Member of Parliament
- Incumbent
- Assumed office 12 February 2026
- Preceded by: Husam Uddin Chowdhury
- Constituency: Sylhet-6

Personal details
- Born: 1 November 1967 (age 58) Golapganj, Sylhet, Bangladesh
- Party: Bangladesh Nationalist Party
- Spouse: Syeda Nurunnahar
- Children: 2 daughters
- Occupation: Lawyer and politician

= Emran Ahmed Chowdhury =

Bangladeshi politician

Emran Ahmed Chowdhury is a Bangladeshi lawyer and politician. He is a Member of Parliament from the Sylhet-6 constituency.

== Early life ==
Emran Ahmed Chowdhury was born in Kotowalpur village of Hetimganj under Golapganj Upazila in Sylhet District. His father is Ziaur Rahman and his mother is Afia Khatun Chowdhury.

== Political career ==
Emran Ahmed Chowdhury previously served as the General Secretary of Sylhet District Chhatra Dal.

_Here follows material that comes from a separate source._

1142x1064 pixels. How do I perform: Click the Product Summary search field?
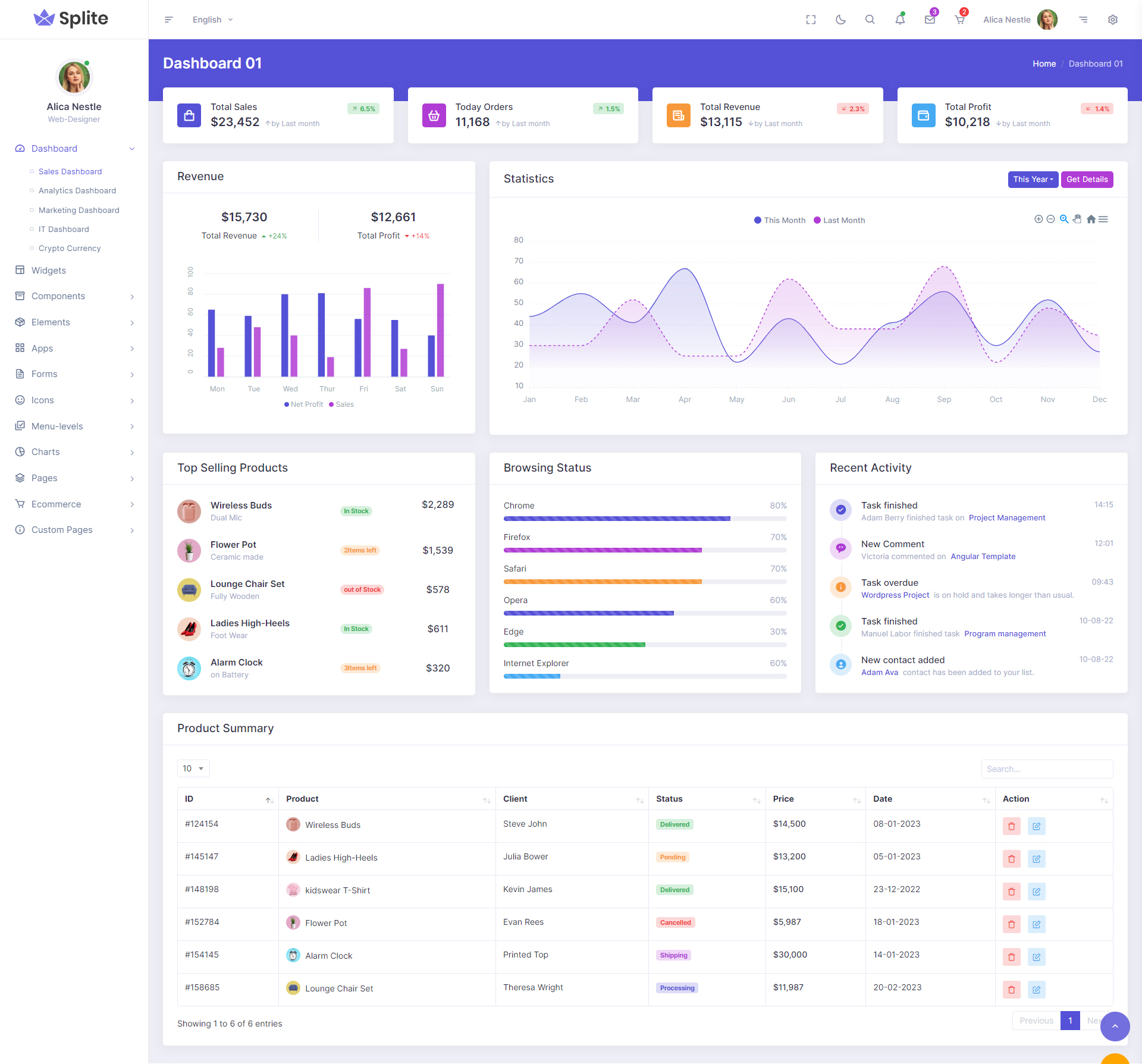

He later became the General Secretary of Sylhet District unit of the Bangladesh Nationalist Party.

He was elected for the first time as a Member of Parliament from Sylhet-6 constituency as a candidate of the Bangladesh Nationalist Party in the 2026 Bangladeshi general election.

== Personal life ==
Emran Ahmed Chowdhury is married to Syeda Nurunnahar. The couple has two daughters: Zainah Chowdhury and Ariba Binte Emran Chowdhury.